Newer Tests That Improve Specificity
Standard skin and blood tests use whole food extracts, which contain dozens of different proteins. Component-resolved diagnostics (CRD) takes a more targeted approach by measuring IgE against specific individual proteins within a food. This distinction matters because some proteins in a food are strongly associated with true allergic reactions, while others are linked to harmless cross-reactivity.
For peanut allergy, testing IgE to a protein called Ara h 2 has shown much higher specificity than testing against the whole peanut extract. Similarly, for hazelnut, measuring IgE to proteins called Cor a 9 and Cor a 14 can differentiate between someone with a genuine hazelnut allergy and someone whose test is positive only because of cross-reactivity with birch pollen. Component testing doesn’t replace other methods, but it adds a layer of precision that can sometimes prevent unnecessary food avoidance or reduce the need for an oral challenge.
Another advanced test, the basophil activation test, measures how your white blood cells respond when exposed to an allergen in a lab setting.
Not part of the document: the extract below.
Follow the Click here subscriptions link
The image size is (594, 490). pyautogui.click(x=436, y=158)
Early data shows sensitivity and specificity exceeding 95%, which would represent a major leap over current methods. This test isn’t yet widely available in routine clinical practice, but it’s increasingly used in specialized allergy centers.
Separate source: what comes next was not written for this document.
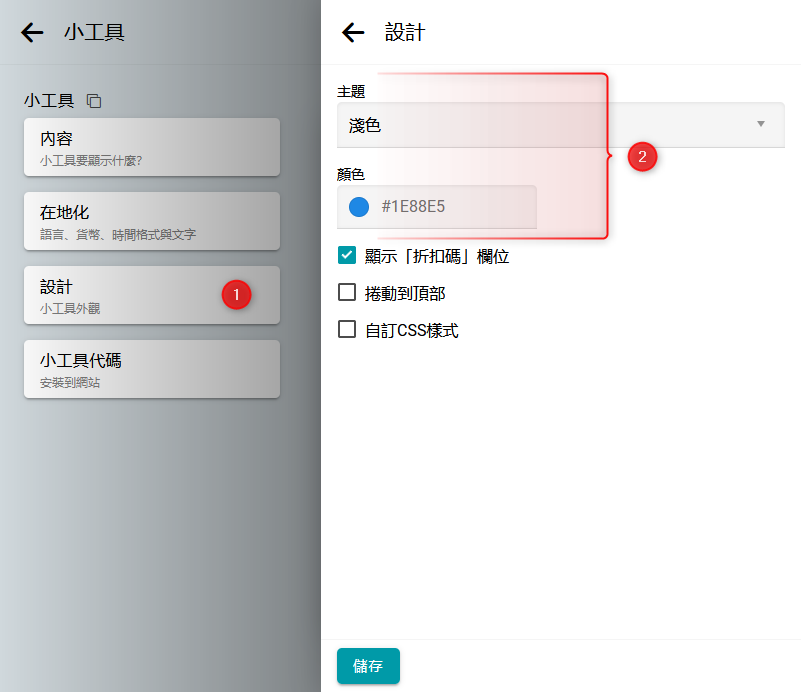Select the 在地化 section card
This screenshot has width=801, height=692.
pyautogui.click(x=151, y=221)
IgG “Food Sensitivity” Tests Are Not Validated
If you’ve seen at-home or direct-to-consumer tests marketed as food sensitivity panels, these typically measure IgG antibodies to foods rather than IgE. This is a fundamentally different measurement, and major allergy organizations worldwide have issued formal statements against their use. The Canadian Society of Allergy and Clinical Immunology, the American Academy of Allergy, Asthma and Immunology, and the European Academy of Allergy and Clinical Immunology all warn that IgG food testing has no role in diagnosing food allergy or intolerance.
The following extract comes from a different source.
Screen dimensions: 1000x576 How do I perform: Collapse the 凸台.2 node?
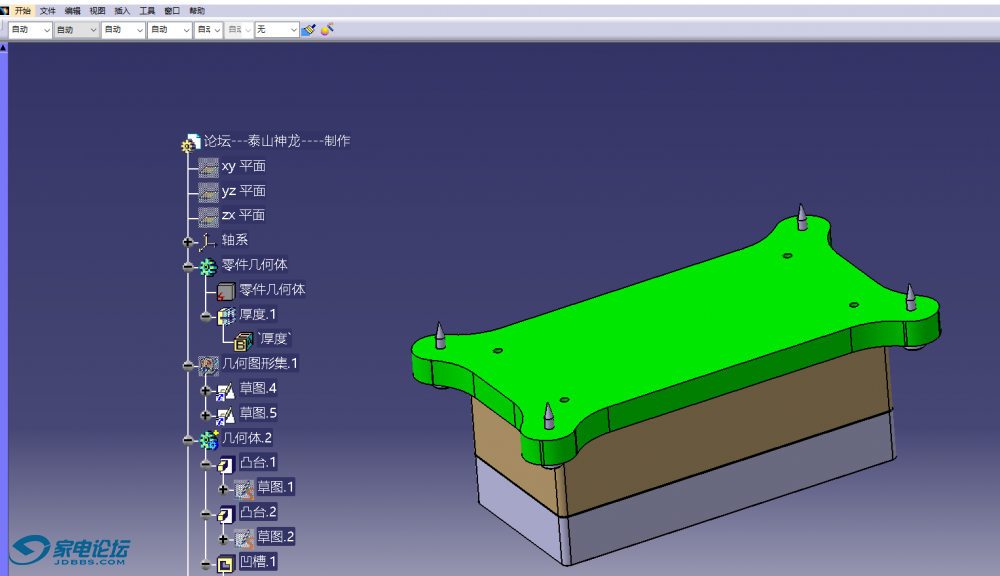pos(206,514)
The reason is straightforward: IgG antibodies to food are a normal marker of exposure and tolerance. Healthy adults and children who eat a varied diet will naturally have IgG antibodies to many foods. A positive IgG result to chicken or wheat simply means your immune system has encountered those foods, not that they’re causing harm. There is no body of research supporting the use of IgG testing to diagnose or predict adverse reactions to food.
The risks go beyond wasting money. People may unnecessarily eliminate nutritious foods from their diet based on meaningless results, leading to restricted nutrition and decreased quality of life. More dangerously, someone with a real IgE-mediated allergy that carries a risk of anaphylaxis might not show elevated IgG to that food, potentially leading them to reintroduce something genuinely dangerous.
What This Means in Practice
The accuracy of food allergy testing depends entirely on how the results are interpreted in context. A negative skin prick or blood test is quite reliable for ruling out an IgE-mediated food allergy. A positive result, on its own, is only the beginning of the conversation. It needs to be weighed against your history of symptoms, the specific food involved, the size of the skin reaction or the level of IgE detected, and sometimes confirmed with an oral food challenge.
Testing works best when it’s targeted. If you had hives and throat swelling 20 minutes after eating shrimp, a positive skin test to shrimp carries real diagnostic weight. If you’ve never had a reaction to shrimp but it showed up positive on a broad panel, the result is far more likely to be a false alarm. National guidelines recommend that testing be driven by a clinical history of reactions, not used as a fishing expedition. The combination of a detailed symptom history, targeted IgE testing, and oral food challenges when needed is what gives food allergy diagnosis its accuracy, not any single test in isolation.